↓

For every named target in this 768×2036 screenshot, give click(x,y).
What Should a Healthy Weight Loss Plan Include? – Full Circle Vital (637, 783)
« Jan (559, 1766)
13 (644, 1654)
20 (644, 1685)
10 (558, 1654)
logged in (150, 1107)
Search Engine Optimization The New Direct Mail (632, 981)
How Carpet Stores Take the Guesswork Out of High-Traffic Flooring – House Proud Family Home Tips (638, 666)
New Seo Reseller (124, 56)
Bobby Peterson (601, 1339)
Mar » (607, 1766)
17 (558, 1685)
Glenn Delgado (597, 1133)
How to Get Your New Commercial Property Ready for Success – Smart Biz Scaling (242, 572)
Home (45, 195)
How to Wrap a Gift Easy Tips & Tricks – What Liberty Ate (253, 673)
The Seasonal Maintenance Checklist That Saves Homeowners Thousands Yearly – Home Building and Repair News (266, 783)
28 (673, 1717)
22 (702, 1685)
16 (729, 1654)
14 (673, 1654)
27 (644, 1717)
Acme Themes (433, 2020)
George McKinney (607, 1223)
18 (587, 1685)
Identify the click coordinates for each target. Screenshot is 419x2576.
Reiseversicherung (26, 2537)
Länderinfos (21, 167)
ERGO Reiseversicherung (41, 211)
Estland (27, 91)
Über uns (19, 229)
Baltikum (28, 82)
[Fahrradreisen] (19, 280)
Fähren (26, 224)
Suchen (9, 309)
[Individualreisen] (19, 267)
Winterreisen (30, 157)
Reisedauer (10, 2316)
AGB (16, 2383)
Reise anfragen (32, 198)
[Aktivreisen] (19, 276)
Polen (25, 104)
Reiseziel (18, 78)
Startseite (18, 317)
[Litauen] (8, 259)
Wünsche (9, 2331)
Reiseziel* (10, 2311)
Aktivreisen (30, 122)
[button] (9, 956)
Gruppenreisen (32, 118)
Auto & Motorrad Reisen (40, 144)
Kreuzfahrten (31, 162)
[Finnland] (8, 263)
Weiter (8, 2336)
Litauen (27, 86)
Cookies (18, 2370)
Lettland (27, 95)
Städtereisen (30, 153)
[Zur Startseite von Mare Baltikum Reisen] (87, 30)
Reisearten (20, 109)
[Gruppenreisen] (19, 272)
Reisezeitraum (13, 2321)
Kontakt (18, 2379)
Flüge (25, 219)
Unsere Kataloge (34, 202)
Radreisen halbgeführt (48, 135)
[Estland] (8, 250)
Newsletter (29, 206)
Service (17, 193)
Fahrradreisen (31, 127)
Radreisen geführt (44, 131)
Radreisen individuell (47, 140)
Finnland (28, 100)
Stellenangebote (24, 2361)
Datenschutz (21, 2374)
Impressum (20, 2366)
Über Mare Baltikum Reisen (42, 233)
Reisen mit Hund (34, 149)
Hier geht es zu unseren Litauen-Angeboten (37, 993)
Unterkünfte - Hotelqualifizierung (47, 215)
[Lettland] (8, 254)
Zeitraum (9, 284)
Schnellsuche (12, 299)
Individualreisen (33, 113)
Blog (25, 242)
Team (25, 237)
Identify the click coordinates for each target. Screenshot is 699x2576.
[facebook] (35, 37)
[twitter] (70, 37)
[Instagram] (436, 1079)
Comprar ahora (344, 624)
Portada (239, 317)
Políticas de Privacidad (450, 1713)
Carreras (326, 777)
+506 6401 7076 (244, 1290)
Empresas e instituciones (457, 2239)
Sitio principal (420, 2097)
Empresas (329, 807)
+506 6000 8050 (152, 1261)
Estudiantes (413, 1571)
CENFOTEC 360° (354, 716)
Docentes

↑

• _GIVEN REQUEST_:
Rewrite the stretch of the material from the line containing "Gruppenreisen (32, 118)" through the end, changing "Kreuzfahrten" to "Seereisen" and leaving everything else as it is.

• _ANSWER TO THE EXERCISE_:
Gruppenreisen (32, 118)
Auto & Motorrad Reisen (40, 144)
Seereisen (31, 162)
[Finnland] (8, 263)
Weiter (8, 2336)
Litauen (27, 86)
Cookies (18, 2370)
Lettland (27, 95)
Städtereisen (30, 153)
[Zur Startseite von Mare Baltikum Reisen] (87, 30)
Reisearten (20, 109)
[Gruppenreisen] (19, 272)
Reisezeitraum (13, 2321)
Kontakt (18, 2379)
Flüge (25, 219)
Unsere Kataloge (34, 202)
Radreisen halbgeführt (48, 135)
[Estland] (8, 250)
Newsletter (29, 206)
Service (17, 193)
Fahrradreisen (31, 127)
Radreisen geführt (44, 131)
Radreisen individuell (47, 140)
Finnland (28, 100)
Stellenangebote (24, 2361)
Datenschutz (21, 2374)
Impressum (20, 2366)
Über Mare Baltikum Reisen (42, 233)
Reisen mit Hund (34, 149)
Hier geht es zu unseren Litauen-Angeboten (37, 993)
Unterkünfte - Hotelqualifizierung (47, 215)
[Lettland] (8, 254)
Zeitraum (9, 284)
Schnellsuche (12, 299)
Individualreisen (33, 113)
Blog (25, 242)
Team (25, 237)
Identify the click coordinates for each target. Screenshot is 699x2576.
[facebook] (35, 37)
[twitter] (70, 37)
[Instagram] (436, 1079)
Comprar ahora (344, 624)
Portada (239, 317)
Políticas de Privacidad (450, 1713)
Carreras (326, 777)
+506 6401 7076 (244, 1290)
Empresas e instituciones (457, 2239)
Sitio principal (420, 2097)
Empresas (329, 807)
+506 6000 8050 (152, 1261)
Estudiantes (413, 1571)
CENFOTEC 360° (354, 716)
Docentes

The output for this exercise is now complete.